European policy makers have agreed to connect a sweeping array of currently siloed border security systems, creating a common identity repository, a Europe-wide document search portal for border security and a biometric matching system.
The European Parliament and European Council on Tuesday backed Commission proposals, first mooted in 2017, to link three existing systems and three planned systems in a measure that they believe will close “important security gaps.”
Commissioner for Migration, Home Affairs and Citizenship Dimitris Avramopoulos said: “Today we deliver on a quintessential piece of our security infrastructure.”
“In the future, all the dots between our different information systems will be interlinked. This is the European Union at its best: empowering and supporting our border guards and police officers with the right tools to do their job and protect European citizens.”
Roll-out will create a European search portal that lets border guards and police carry out simultaneous checks of identity documents against all EU information systems on a single screen, instead of verifying documents against multiple databases.
It will also create shared biometric matching service, which will use fingerprints and facial images to search across existing information systems, and a common identity repository, which will store biographical data of non-EU citizens.
EU Border Security: Which Systems Are Being Connected?
The Commission’s proposals will see three existing systems connected:
1) The Schengen Information System (SIS) – a database spanning information on both people and objects spanning criminal activity, terrorism and missing persons;
2) Eurodac – a fingerprint database of asylum applicants and third-country nationals irregularly crossing EU borders or irregularly staying in the EU.
3) Visa Information System (VIS) information on short-stay visas.
It will also connect three systems proposed by the Commission:
1) Entry/Exit System [pdf] (EES) – an electronic register of entry and exit information of third-country nationals crossing EU borders.
2) European Travel Information and Authorisation System (ETIAS) – pre-travel security and irregular migration screening of visa-exempt non-EU nationals.

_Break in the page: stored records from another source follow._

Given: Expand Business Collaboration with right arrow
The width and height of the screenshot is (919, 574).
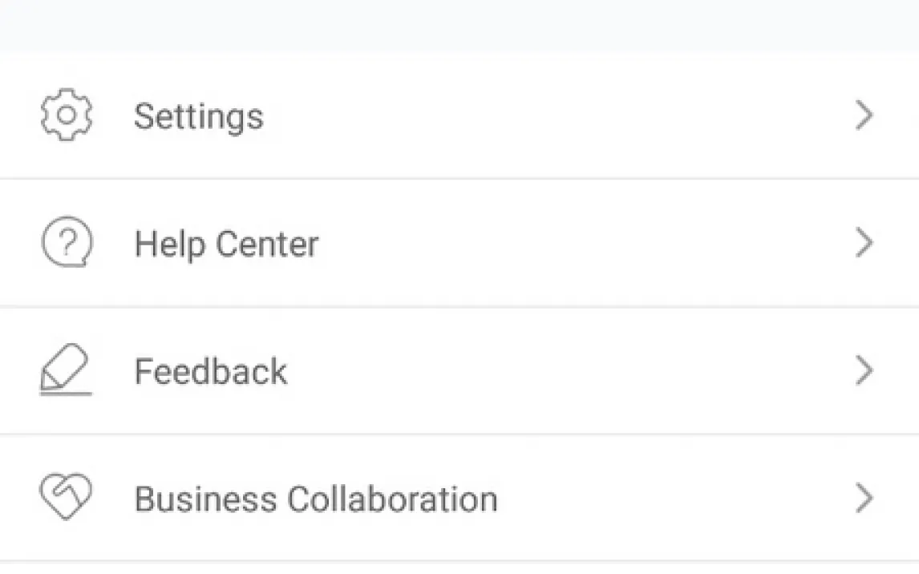Looking at the screenshot, I should pyautogui.click(x=864, y=499).
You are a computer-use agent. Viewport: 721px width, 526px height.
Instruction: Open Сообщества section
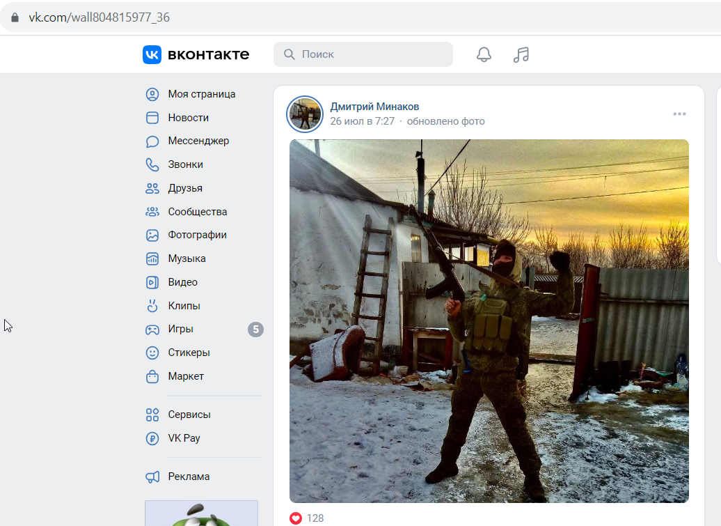pos(197,212)
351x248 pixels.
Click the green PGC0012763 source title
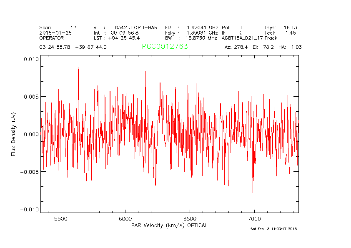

3) European Criminal Record Information System (ECRIS-TCN system) system for
exchanging information on non-EU nationals convicted in the European Union.
What Happens Next?
With political agreement secured, the European Commission’s two regulations for the interoperability of EU information systems now need to be formally adopted by the European Parliament and the Council.
Once adopted, eu-LISA, the EU Agency responsible for the operational management of large-scale information systems in the area of freedom, security and justice, will be responsible for the development and the roll-out of the technical components that will make EU information systems interoperable.
Commenting in 2017 when the measures were first proposed first Vice-President Frans Timmermans said that: “Speed counts when it comes to protecting our citizens against terrorism and saving lives. At this moment our EU information systems for security and border management are working separately which slows down law enforcement. With our proposal they will become fully interoperable.”
Commissioner for the Security Union Julian King commented in today’s announcement that: “This is about responding to calls from those at the frontline, police and border guards. It is not about creating one big database or collecting more data, but using existing information in a smarter and more targeted way to help law enforcement do their job, all while fully respecting fundamental rights.”